Homeland Security shot right back.
“Perhaps these Senators neglected to read the law that Congress passed, which actually set the date,” said agency spokesman Russ Knocke.
Montana is one of just a few states that has so far have refused to seek an extension to identification rules by March 31, which Homeland Security says would be good enough at this point to comply with the May 11 deadline.
The agency says residents from noncompliant states could face extra screenings at airports and federal buildings.
Baucus and Tester, both Democrats, along with Republican John Sununu of New Hampshire and Democrat Daniel Akaka of Hawaii, sent a letter Wednesday to Homeland Security Secretary Michael Chertoff, asking him to scrap the deadline or answer their questions about the process.
“It is our position that this deadline is both arbitrary and ineffective and imposes unnecessary burdens on all parties without enhancing our national security,” the senators wrote. “Furthermore, the department has not taken the steps necessary to implement this deadline effectively. We therefore respectfully request you exempt all 50 States from the May 11, 2008, deadline.”
Homeland Security has said a Montana driver’s license will not qualify as legal identification at airports and federal buildings after May 11. Montana, Maine, South Carolina and New Hampshire are the only states that have not complied with the deadline.
“Forty-six states, accounting for 97 percent of the licenses issued in the United States, are already on the road to driver’s license security,” Knocke said. “That’s because the American public’s desire for greater identity protection is undeniable.”
The senators said Homeland Security acknowledges that none of the states will actually comply with legislative identification requirements.
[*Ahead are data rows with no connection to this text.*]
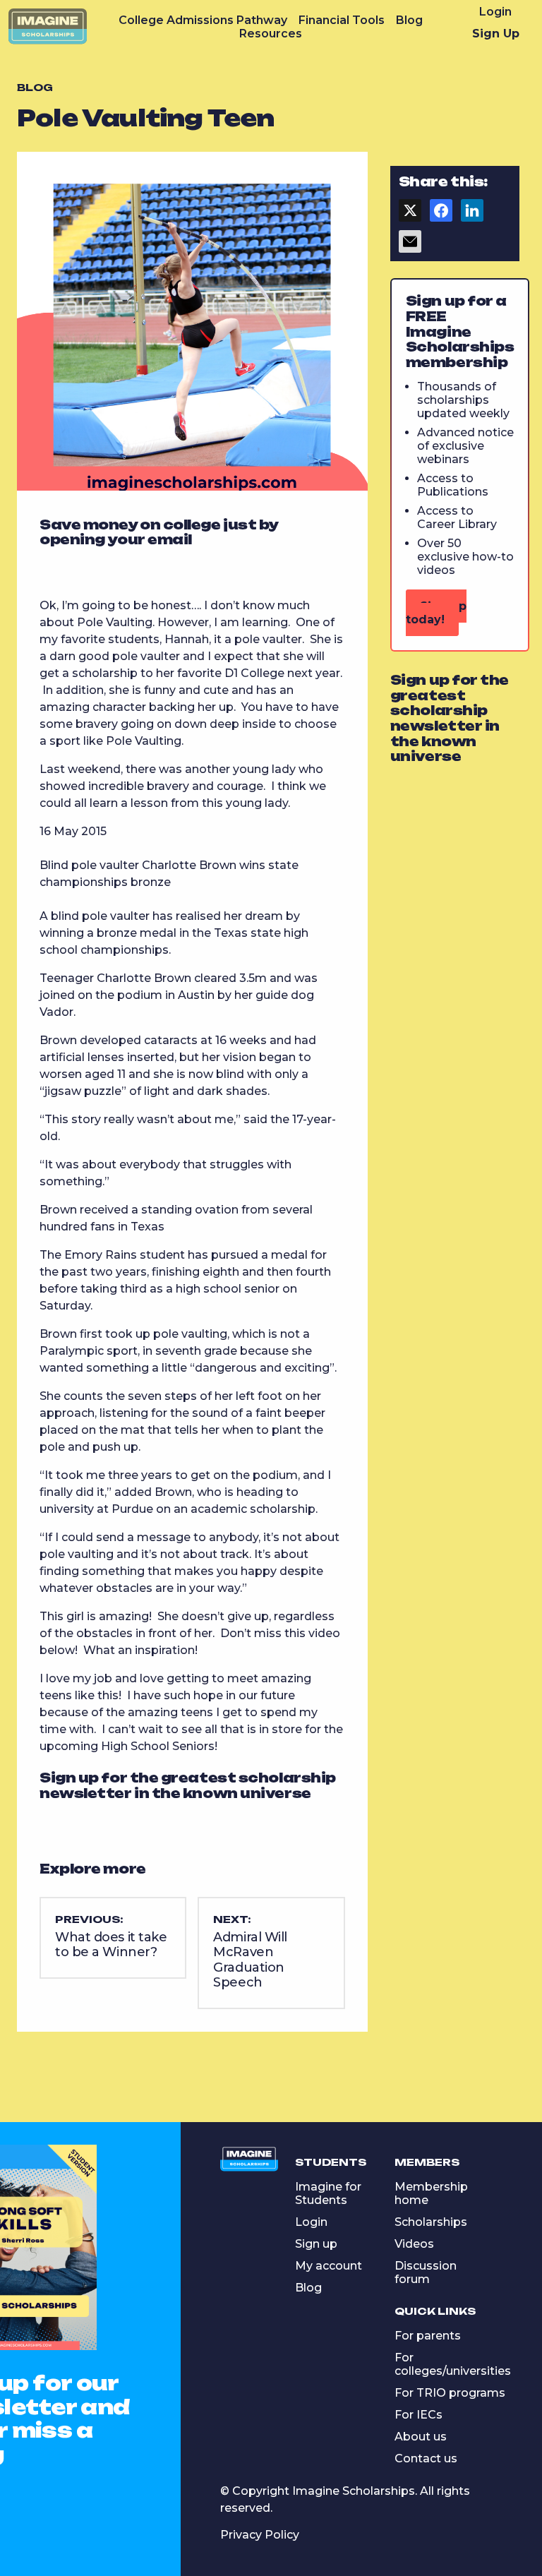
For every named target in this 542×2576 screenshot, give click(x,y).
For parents (428, 2335)
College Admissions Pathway (203, 20)
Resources (270, 33)
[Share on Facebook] (441, 215)
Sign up (316, 2244)
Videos (414, 2244)
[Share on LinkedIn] (472, 215)
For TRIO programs (450, 2393)
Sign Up (495, 33)
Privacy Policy (259, 2534)
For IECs (418, 2414)
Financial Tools (342, 20)
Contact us (426, 2458)
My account (328, 2265)
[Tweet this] (410, 215)
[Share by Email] (410, 246)
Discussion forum (426, 2272)
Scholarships (431, 2222)
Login (495, 11)
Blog (409, 20)
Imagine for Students (328, 2193)
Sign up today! (436, 612)
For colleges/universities (453, 2364)
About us (421, 2436)
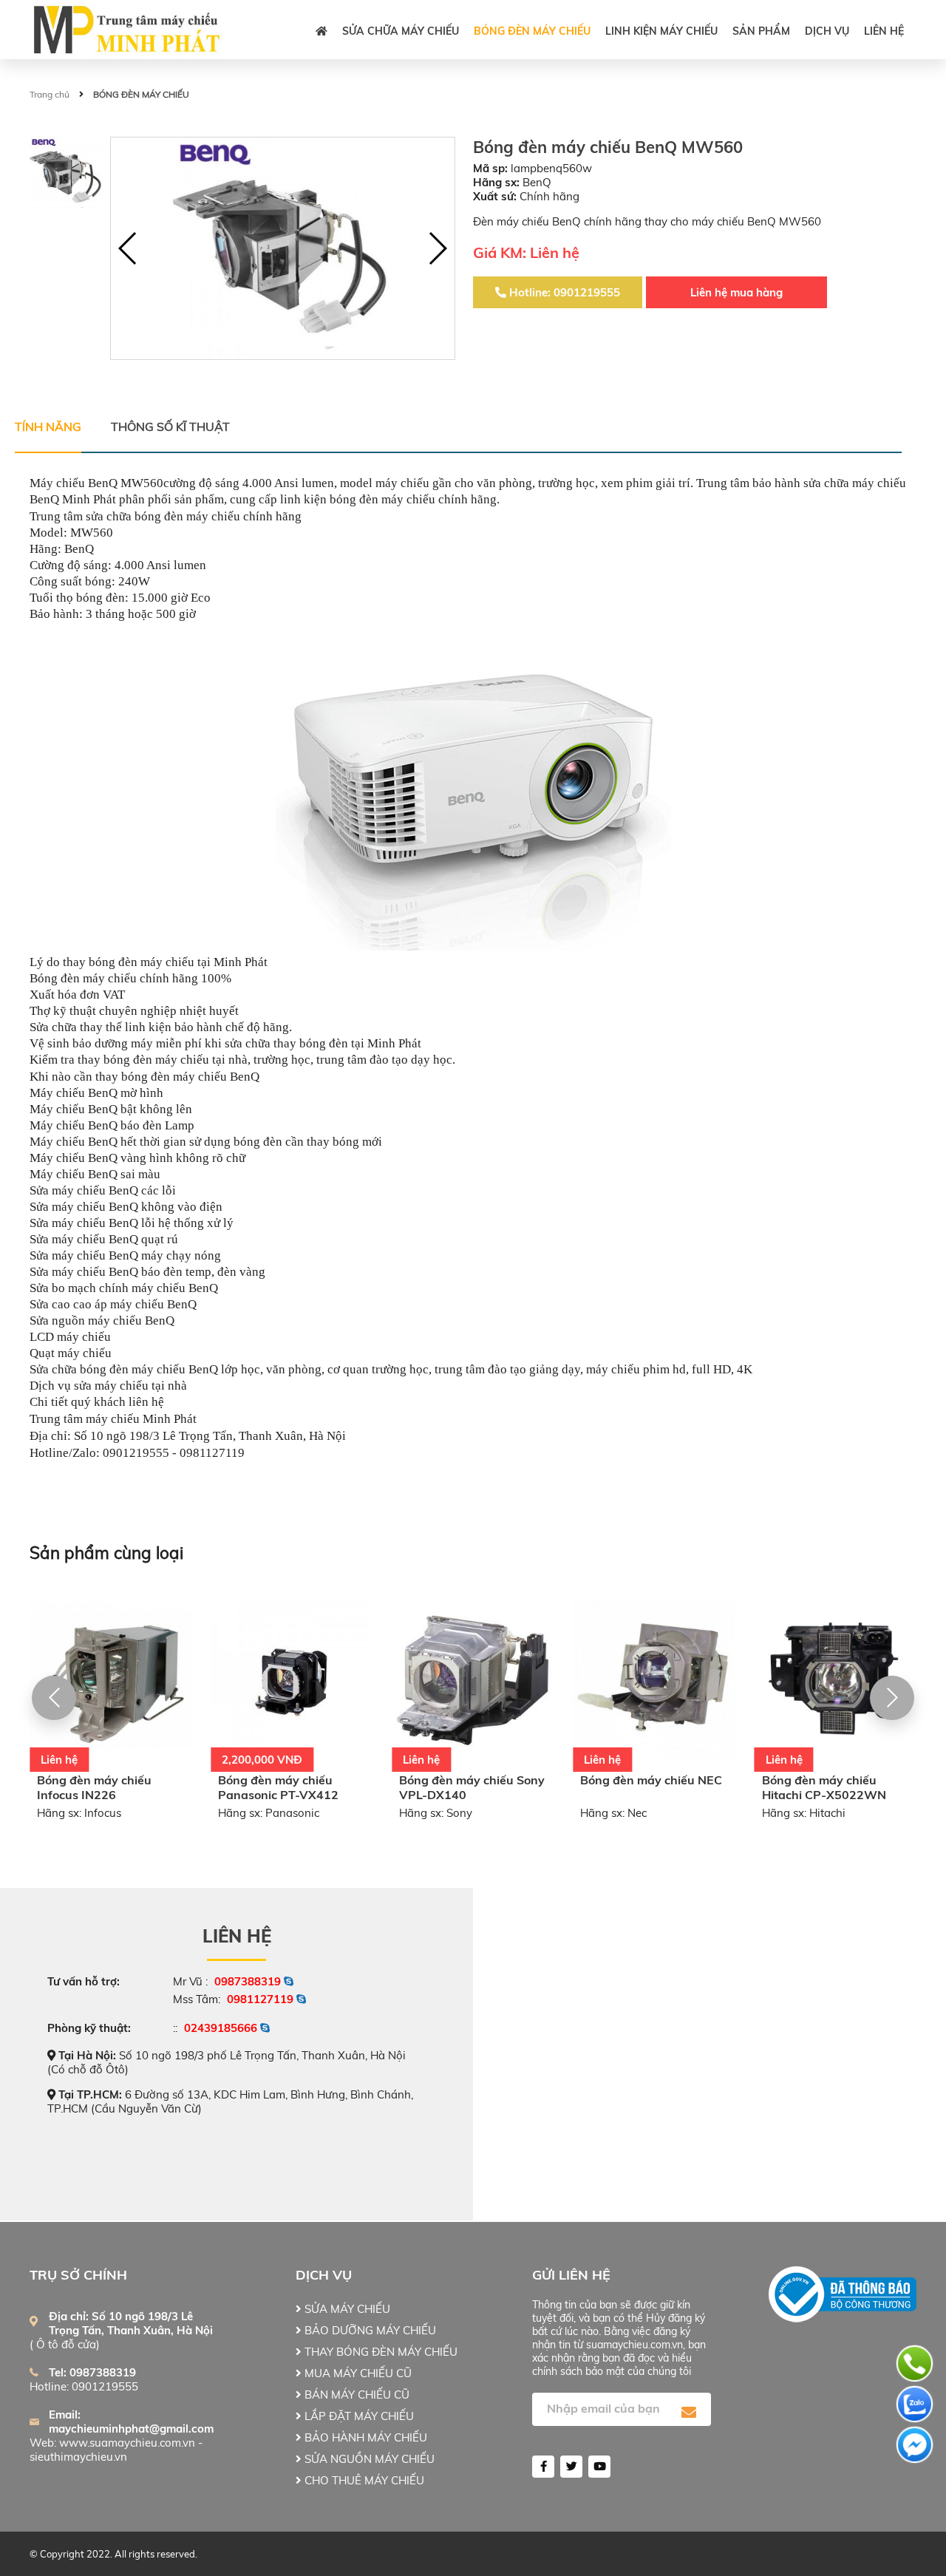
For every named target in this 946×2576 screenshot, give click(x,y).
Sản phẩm (761, 31)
And full implementation of Real ID is on hold until 2017.
“Both of these facts call into question the logic behind maintaining the May 11 deadline,” the letter said. “These regulations raise disturbing constitutional issues regarding the ability of some citizens to travel freely and access their federal government.”
If the agency does not lift the deadline, the senators said Chertoff needs to tell them why state residents could face secondary screening and what that additional screenings would entail, if anyone would be prevented from boarding airplanes, and other questions.
“Come May 11 there will be very real implications for residents of states whose leadership chooses against REAL ID compliance,” Knocke said. “At a minimum, they will be subjected to additional scrutiny and screening.”
The agency said Montanans could travel with a passport to avoid the extra scrutiny.
The Montana Legislature unanimously passed a law that prohibits the state from complying with the Real ID act, and Gov. Brian Schweitzer has been an outspoken critic.
U.S. Rep. Denny Rehberg says he has opposed Real ID ever since the legislative vote, although he says the state should work with Homeland Security to get an extension without harming its ability to oppose Real ID in the future.
The Montana attorney general’s office is deciding whether the new state law bars Montana from even asking for the extension.